Re: [isabelle] I need a meta-or
On 7/29/2013 3:23 PM, Makarius wrote:
If there's a &&&, then it seems there should be the complete suite of
basic meta operators
In principle you could define all the standard connectives of
Isabelle/HOL in Isabelle/Pure as well, but what is the point?
For myself, the point has become more general. Having meta-connectives
would now be a result of being able to define functions using "prop",
such as "prop => prop", "prop => prop => prop", etc., and have the
functions coexist nicely with Trueprop coercion just like
meta-implication does, that is, not having to annotate the variables
with PROP, and Trueprop not trying to coerce when it's not supposed to.

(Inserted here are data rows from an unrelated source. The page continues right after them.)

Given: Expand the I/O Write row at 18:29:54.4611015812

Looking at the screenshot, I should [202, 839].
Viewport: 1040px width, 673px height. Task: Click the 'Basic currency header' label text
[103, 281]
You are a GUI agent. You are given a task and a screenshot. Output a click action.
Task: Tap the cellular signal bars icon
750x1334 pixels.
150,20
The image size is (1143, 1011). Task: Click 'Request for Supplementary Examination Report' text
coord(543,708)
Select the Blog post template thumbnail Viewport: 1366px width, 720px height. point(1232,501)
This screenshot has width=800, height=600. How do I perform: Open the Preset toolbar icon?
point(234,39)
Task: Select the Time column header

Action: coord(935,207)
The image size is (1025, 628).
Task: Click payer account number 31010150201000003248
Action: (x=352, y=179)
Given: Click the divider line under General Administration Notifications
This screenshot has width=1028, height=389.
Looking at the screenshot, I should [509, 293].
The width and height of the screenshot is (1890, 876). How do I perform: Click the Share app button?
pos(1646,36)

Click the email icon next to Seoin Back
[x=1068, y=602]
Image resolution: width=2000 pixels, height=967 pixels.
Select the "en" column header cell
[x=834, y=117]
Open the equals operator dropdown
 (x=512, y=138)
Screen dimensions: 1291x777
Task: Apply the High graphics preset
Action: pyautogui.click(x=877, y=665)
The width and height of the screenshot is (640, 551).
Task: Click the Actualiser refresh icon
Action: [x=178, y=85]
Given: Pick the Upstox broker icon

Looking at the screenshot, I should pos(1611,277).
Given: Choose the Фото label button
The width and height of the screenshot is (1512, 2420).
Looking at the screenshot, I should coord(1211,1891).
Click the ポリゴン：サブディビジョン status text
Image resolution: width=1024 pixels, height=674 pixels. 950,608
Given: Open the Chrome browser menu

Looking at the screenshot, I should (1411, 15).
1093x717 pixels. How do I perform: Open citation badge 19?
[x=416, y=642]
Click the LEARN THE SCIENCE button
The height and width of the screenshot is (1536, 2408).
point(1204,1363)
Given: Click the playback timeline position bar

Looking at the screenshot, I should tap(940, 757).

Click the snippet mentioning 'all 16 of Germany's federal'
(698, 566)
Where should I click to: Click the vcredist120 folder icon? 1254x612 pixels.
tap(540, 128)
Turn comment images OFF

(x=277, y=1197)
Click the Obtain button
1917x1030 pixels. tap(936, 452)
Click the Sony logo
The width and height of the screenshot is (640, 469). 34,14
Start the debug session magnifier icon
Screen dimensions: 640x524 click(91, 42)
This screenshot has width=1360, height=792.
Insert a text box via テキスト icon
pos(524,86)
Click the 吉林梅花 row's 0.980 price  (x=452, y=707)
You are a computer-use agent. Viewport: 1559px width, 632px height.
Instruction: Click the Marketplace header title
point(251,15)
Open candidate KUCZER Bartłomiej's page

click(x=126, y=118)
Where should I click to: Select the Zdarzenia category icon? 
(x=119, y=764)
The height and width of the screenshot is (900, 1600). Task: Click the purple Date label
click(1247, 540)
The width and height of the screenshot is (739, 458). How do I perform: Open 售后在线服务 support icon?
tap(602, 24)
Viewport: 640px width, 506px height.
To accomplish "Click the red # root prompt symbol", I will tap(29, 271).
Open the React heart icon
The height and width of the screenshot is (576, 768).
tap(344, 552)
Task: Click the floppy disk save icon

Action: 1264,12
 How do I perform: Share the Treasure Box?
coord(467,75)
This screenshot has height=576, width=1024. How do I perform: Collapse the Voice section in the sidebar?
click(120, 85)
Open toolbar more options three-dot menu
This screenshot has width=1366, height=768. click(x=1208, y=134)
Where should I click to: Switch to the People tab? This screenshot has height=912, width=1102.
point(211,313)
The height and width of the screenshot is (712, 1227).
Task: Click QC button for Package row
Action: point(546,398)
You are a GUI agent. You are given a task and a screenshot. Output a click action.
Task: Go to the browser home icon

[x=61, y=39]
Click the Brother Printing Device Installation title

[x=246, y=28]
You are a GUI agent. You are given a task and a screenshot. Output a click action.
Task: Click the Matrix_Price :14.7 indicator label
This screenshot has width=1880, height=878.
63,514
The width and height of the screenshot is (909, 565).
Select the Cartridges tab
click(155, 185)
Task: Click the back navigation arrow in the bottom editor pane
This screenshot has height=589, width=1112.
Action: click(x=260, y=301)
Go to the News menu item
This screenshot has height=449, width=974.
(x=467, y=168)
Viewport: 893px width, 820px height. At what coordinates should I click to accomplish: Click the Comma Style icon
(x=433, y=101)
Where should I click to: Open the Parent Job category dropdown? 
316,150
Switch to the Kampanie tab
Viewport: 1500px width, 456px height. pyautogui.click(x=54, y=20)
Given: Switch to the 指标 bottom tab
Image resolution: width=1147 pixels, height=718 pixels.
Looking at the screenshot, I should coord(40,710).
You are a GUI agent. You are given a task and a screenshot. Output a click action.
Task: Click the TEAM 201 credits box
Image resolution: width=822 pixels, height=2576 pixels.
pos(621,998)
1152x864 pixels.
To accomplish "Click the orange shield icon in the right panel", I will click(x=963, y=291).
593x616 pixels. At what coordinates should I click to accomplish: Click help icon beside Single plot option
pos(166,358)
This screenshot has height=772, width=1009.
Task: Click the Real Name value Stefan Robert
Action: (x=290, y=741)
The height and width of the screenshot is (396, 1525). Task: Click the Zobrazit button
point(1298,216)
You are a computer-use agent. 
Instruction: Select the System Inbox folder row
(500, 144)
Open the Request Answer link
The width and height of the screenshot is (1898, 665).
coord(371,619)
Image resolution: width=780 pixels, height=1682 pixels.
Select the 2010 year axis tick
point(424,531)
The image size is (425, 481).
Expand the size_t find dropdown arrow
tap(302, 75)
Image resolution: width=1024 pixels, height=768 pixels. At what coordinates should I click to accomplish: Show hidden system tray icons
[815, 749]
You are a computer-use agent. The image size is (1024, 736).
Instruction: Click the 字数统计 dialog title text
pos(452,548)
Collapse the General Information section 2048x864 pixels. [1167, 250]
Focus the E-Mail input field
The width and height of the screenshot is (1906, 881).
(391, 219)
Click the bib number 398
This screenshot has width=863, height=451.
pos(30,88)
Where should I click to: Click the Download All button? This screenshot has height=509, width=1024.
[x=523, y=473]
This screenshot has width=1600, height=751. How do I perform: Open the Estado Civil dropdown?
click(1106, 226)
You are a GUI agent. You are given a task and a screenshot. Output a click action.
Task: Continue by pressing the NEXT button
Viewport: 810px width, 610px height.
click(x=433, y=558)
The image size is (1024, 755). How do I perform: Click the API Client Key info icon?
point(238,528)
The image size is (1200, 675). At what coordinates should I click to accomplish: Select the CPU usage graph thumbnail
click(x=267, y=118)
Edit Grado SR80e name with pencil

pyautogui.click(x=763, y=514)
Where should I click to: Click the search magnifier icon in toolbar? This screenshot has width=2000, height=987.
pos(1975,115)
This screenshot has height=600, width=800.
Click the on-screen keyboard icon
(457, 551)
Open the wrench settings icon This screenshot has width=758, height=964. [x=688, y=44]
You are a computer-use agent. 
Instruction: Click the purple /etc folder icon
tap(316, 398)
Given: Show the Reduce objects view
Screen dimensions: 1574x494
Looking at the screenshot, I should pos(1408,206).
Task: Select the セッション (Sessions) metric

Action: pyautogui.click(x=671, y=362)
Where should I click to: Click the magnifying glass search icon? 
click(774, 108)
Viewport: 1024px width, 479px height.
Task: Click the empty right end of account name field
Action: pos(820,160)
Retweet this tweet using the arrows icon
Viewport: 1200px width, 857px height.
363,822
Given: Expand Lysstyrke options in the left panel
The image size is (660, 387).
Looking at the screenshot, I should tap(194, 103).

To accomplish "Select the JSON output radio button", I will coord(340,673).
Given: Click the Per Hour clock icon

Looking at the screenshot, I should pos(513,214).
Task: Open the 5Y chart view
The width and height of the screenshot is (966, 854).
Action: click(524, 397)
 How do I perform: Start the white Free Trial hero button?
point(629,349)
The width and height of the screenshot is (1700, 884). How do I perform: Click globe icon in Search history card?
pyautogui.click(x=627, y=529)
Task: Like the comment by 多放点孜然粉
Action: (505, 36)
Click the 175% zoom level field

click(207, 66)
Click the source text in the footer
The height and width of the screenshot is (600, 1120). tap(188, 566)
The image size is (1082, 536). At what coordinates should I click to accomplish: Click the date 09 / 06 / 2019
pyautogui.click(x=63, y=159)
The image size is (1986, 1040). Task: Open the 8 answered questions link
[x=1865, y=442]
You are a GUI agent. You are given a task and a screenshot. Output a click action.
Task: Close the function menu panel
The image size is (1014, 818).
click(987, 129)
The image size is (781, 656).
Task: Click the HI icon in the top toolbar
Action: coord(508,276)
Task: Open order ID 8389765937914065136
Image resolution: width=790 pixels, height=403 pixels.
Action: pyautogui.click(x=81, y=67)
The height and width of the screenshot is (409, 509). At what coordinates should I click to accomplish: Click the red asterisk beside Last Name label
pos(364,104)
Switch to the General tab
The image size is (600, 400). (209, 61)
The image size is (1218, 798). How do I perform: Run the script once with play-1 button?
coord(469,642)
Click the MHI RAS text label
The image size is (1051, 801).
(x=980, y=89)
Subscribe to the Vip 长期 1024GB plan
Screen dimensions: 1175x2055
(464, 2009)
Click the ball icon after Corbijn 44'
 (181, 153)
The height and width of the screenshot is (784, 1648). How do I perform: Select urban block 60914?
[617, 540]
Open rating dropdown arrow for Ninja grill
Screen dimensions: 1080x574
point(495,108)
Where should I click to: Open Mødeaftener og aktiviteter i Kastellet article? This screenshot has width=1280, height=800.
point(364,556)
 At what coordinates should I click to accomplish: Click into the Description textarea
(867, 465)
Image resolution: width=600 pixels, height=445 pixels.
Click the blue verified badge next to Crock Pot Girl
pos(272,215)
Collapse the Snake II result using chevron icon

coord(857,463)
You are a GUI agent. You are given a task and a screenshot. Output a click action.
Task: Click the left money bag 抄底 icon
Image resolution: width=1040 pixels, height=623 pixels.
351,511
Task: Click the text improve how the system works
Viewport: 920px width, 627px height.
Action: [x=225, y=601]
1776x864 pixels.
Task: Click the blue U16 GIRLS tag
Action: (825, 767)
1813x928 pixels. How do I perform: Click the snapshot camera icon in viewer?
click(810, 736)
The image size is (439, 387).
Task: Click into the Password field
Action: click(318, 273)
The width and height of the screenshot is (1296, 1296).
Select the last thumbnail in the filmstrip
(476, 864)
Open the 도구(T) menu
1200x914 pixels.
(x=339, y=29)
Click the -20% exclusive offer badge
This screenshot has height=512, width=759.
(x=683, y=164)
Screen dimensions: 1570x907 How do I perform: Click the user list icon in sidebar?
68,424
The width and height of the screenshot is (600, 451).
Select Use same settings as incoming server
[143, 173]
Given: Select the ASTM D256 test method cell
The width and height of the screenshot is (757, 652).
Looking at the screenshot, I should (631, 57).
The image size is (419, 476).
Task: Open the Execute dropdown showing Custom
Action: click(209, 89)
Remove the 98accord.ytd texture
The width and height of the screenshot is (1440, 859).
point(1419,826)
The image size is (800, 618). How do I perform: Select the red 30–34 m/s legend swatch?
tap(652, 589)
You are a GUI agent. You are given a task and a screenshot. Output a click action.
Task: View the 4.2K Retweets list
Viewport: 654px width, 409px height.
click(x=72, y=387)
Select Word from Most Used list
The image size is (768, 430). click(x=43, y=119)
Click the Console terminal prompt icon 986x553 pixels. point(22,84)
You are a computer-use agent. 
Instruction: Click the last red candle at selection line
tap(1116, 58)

For me, the general point is to do formalizations about other logics
within HOL, and be able to keep those formalizations respectably
separate from the object-logic functions, definitions, axioms, etc.,
until I intentionally want to mix the (mostly) meta-logic with the
I don't know that it has to be about formalizing other logics. If you
had an Isar definition and Isar abbreviation command that allowed a
person to define functions using prop, and the functions behaved nicely
like ==>, then people would find a use for those commands.
I now have the perfect function to make my point, which is not the
meta-or I asked for at first. The meta-or I initially wanted sort of
fell under the "what is the point" category. Meta-or is "(!!R. (P ==> R)
==> (Q ==> R) ==> R)", so to make it practical to use, you would have to
start defining a bunch of simp rules, and then you'd end up asking, "And
why exactly am I duplicating all the simp rules that have been created
My function now is, "((P ==> False) ==> Q)", which requires absolutely
nothing additional to use. If I want to go total meta (other than bool
variables), then I can replace False with "(!!P Q. P == Q::bool)", which
would only require a simp rule to convert the meta-False back to False,
since meta-False by itself can make simplification slower.
The purpose of Isabelle/Pure is to provide a framework for
higher-order natural deduction, with declarative rule structure
indicated by the connectives !! and ==> (i.e. Minimal Higher-order
Logic). Anything beyond that is not really pure.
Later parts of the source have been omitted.